▸ GIVEN REQUEST
What do you get when you copy the data word for word, beginning at the line containing "The image size" and ending after the line containing "point(451,134)"?

▸ EXERCISE DATA
•••
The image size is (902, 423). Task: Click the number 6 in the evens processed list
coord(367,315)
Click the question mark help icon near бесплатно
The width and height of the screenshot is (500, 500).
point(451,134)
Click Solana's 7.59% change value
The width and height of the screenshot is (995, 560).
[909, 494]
•••
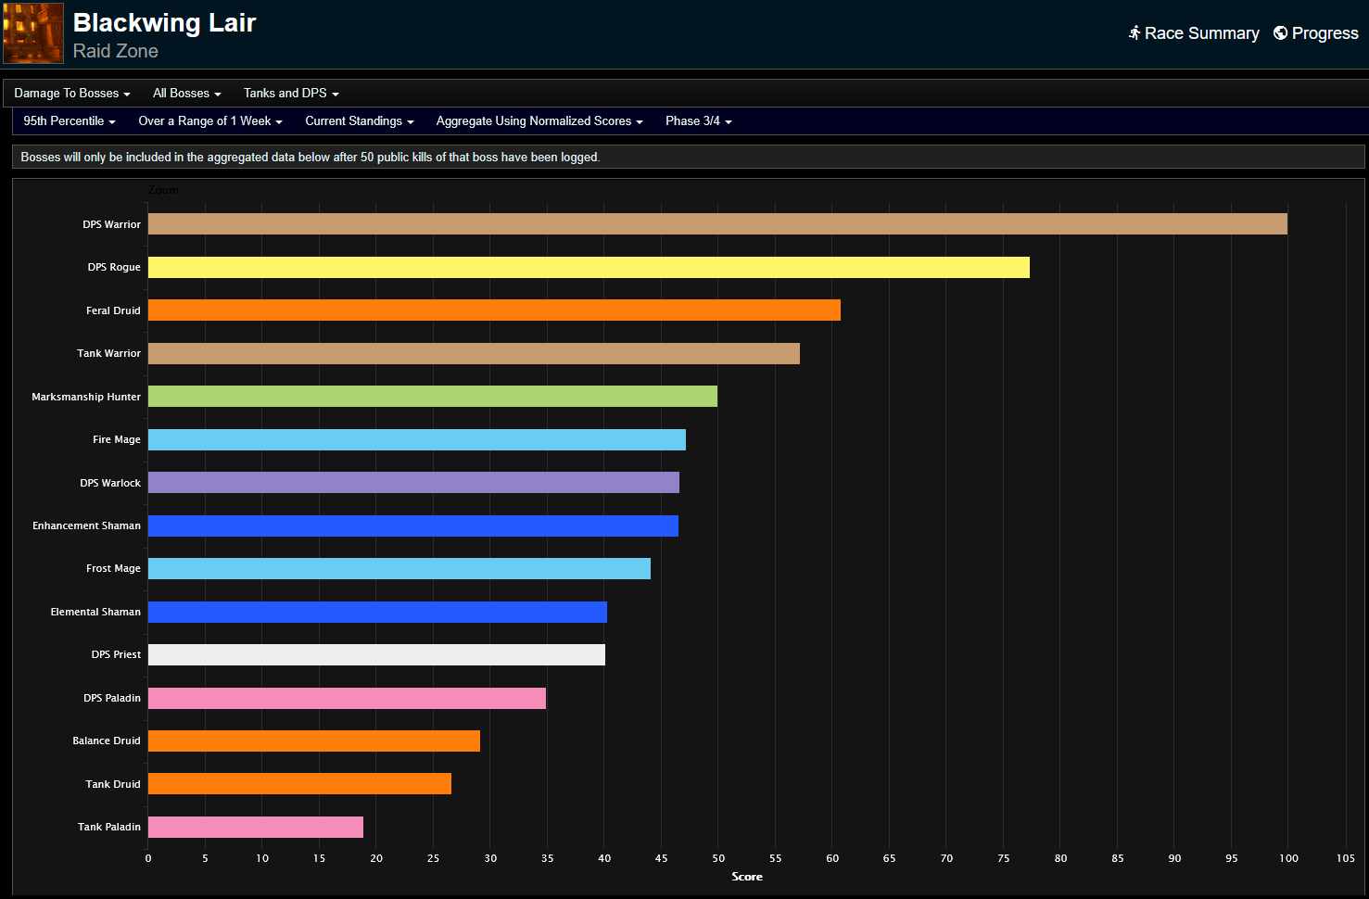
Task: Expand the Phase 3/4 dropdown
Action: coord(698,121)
•••
▸ WRITTEN ANSWER
The image size is (902, 423). Task: Click the number 6 in the evens processed list
coord(367,315)
Click the question mark help icon near бесплатно
The width and height of the screenshot is (500, 500).
point(451,134)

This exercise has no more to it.